La industria norteamericana del sector argumenta que está técnica ha permitido acceder a yacimientos de gas –y también de petróleo– que de otro modo no serían económicamente viables, y que ha logrado en apenas siete años que Estados Unidos cuente con reservas de gas, aunque sea solidificado en las rocas a gran profundidad y no en grandes bolsas subterráneas, al menos para el próximo siglo. Igualmente, destacan que con su aplicación en la última década EE UU ha conseguido doblar su cuota de producción de este tipo de gas no convencional denominado gas pizarra o gas de esquisto (shale gas), un porcentaje que todo apunta a que de aquí a 20 años podría representar la mitad de su producción gasista.
A pesar de estas expectativas, Francia, Alemania, Bulgaria e Irlanda del Norte han optado por la prudencia y han decidido prohibir o suspender temporalmente las licencias de exploración de esta técnica novedosa por las cada vez mayores evidencias de que su utilización envenena las aguas y los acuíferos.

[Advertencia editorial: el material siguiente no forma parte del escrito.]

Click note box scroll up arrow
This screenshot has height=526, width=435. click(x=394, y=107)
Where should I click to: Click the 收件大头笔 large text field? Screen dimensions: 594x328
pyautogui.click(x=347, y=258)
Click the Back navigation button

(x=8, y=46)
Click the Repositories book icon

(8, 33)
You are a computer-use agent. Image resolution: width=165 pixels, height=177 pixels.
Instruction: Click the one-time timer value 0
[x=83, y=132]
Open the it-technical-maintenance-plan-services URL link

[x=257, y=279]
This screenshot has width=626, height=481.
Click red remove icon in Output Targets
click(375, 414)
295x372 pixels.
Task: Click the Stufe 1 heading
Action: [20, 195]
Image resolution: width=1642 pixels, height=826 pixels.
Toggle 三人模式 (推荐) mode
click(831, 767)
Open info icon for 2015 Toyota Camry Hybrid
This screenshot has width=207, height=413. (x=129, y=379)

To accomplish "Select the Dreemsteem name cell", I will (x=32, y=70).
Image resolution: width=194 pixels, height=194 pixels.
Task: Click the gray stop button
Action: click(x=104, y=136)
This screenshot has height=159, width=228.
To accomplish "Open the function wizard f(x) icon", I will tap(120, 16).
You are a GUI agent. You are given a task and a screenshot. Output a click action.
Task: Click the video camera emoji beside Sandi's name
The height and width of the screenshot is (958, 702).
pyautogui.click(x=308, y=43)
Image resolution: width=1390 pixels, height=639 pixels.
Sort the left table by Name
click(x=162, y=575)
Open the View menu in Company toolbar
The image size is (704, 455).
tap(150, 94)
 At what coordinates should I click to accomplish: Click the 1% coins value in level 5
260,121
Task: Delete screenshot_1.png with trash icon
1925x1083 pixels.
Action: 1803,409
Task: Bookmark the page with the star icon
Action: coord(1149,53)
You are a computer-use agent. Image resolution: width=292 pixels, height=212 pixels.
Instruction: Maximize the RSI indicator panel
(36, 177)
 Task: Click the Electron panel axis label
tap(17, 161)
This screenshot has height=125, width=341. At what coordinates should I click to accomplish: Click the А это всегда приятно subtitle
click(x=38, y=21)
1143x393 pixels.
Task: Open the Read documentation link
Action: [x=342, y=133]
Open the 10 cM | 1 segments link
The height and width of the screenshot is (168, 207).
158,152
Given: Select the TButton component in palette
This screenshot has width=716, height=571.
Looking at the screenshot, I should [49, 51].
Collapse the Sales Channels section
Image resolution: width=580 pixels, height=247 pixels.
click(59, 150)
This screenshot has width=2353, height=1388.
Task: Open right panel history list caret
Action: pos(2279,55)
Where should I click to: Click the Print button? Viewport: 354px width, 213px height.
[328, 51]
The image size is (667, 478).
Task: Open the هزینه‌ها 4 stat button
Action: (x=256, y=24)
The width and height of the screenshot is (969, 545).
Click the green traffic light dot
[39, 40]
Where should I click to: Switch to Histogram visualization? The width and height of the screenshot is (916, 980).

A pesar de ello y de que en EE UU se han registrado ya varios casos –muy sonado el de Pittsburgh– y de que incluso algunos Estados norteamericanos, como Nueva York, han aprobado una moratoria sobre las prospecciones, la decisión de estos países europeos no ha sido secundada por Reino Unido, Polonia ni tampoco por el Estado Español, donde ya existen proyectos para iniciar prospecciones mediante fracking en el subsuelo de la Rioja, Cantabria, Castilla y León, Euskadi y Navarra y quizá también en Aragón y Andalucía.
Es posible que en la apuesta de estos países por esta tecnología haya pesado más la ausencia de un claro consenso científico que justifique esta prohibición que las noticias que llegan sobre los potenciales efectos perniciosos del fracking, la mayoría además muy recientes. Pero de lo que no cabe ninguna duda es del importante volumen de negocio que está en juego. Es un factor que hay que tener especialmente en cuenta en aquellas zonas o países donde solo la mera posibilidad de contar con recursos de gas no convencional en su territorio les llena, como mínimo, de esperanza para conseguir reducir su gruesa factura y dependencia energética.
Pero en el caso de fracking, además de consumir ingentes cantidades de agua y de contaminar acuíferos, sus detractores alertan de que esta técnica usa más de 500 productos químicos, algunos cancerígenos y radiactivos; expulsa grandes cantidades de metano, un gas mucho más contaminante que el CO2; puede provocar terremotos, y no solo seísmos, y plantea graves problemas con el almacenaje de agua ya usada y su gestión como residuo, amén de los impactos en el entorno por la necesidad de realizar varias perforaciones en un terreno muy reducido y los cambios paisajísticos derivados de la construcción de carreteras y viales para llegar a los pozos.
En sus argumentos, no falta la referencia a diferentes estudios e informes internacionales. Pero por encima de la validez de estos u otros estudios y de los potenciales peligros ambientales asociados con los productos químicos que se añaden a los fluidos utilizados para fracturar la roca, una cuestión sobre la que, por otro lado, todavía se sabe muy poco, más allá de que el grado de riesgo depende de la concentración de estos productos y de la forma en que se expongan a los seres vivos y al ambiente; la cuestión de fondo que planea es para qué queremos este gas, pues todo parece indicar no va a hacer a Europa más independiente energéticamente, al menos en un grado significativo.
Y hay un aspecto fundamental: lo absurdo de emprender una nueva aventura que, además de distraer recursos y esfuerzos que bien podrían destinarse a las energías renovables y a la eficiencia energética, lo único que haría, en caso de tener éxito, lo que aún está por ver, es prolongar nuestra actual dependencia de los combustibles fósiles y retrasar la imprescindible transformación del sistema energético hacia una opción más sostenible.